Aunque el gobierno de EE.UU. nunca ha sido un defensor global constante de los derechos humanos, puede ser un partidario poderoso. El hecho de que la administración de Trump abandonase abrumadoramente la promoción de los derechos humanos fue decepcionante, pero también resultó ser un importante estímulo. Afortunadamente, muchos líderes mundiales reconocieron que la defensa de los derechos humanos era demasiado importante como para renunciar a ella solo porque lo hubiese hecho Trump. Una serie de gobiernos, algunos nuevos en la causa y normalmente actuando en coalición, implementaron repetidamente una sólida, y a menudo eficaz, defensa de los derechos. La cantidad de Estados involucrados hizo que la defensa fuera más robusta, porque era más global y dependía menos de Washington.
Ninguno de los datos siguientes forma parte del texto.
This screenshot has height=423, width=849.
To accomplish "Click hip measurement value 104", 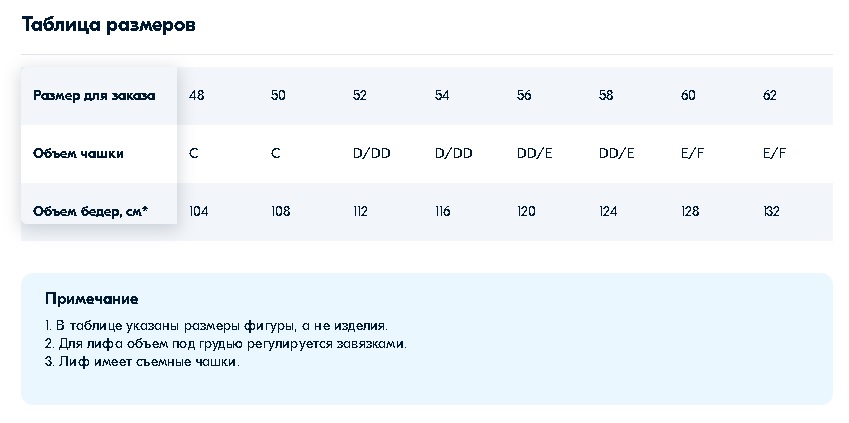I will (x=199, y=211).
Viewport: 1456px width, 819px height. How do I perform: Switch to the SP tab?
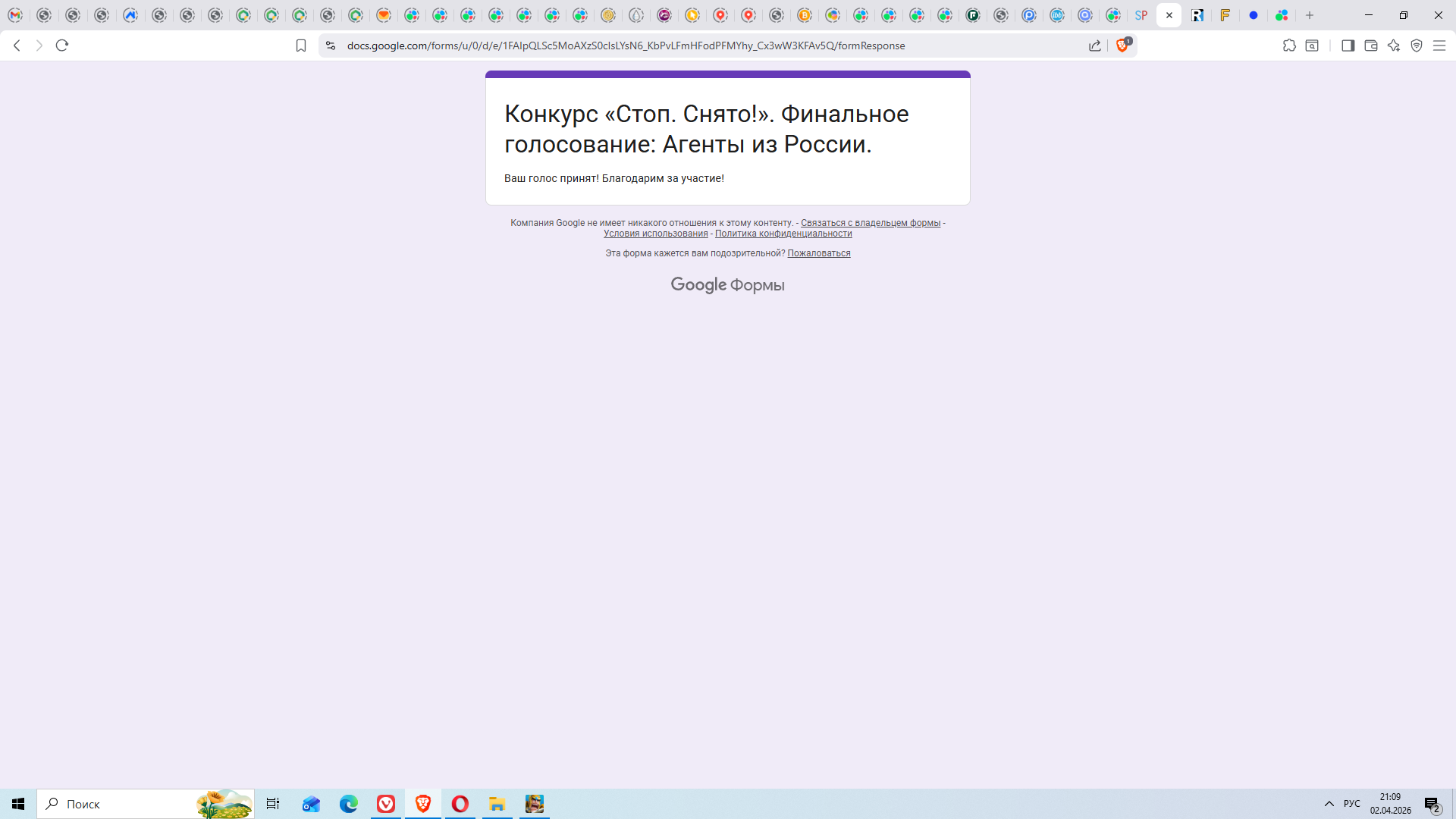point(1141,15)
América Latina es un ejemplo de esta tendencia. Tradicionalmente, los gobiernos rara vez se criticaban mutuamente en materia de derechos humanos, en parte porque eso se consideraba algo que hacía Washington. Pero para abordar el ciclo de represión, corrupción y devastación económica bajo Nicolás Maduro en Venezuela, 11 democracias latinoamericanas más Canadá se unieron en 2017 bajo el nombre del Grupo de Lima. Esta medida no tenía precedentes. A Maduro probablemente nada le hubiese gustado más que tener a Trump como el principal detractor de su desgobierno, ya que esto le habría permitido maquillar las críticas como “imperialismo yanqui”. Sin embargo, el Grupo de Lima actuó independientemente de EE.UU. Dejó en claro que sus preocupaciones se referían a principios, no a políticas.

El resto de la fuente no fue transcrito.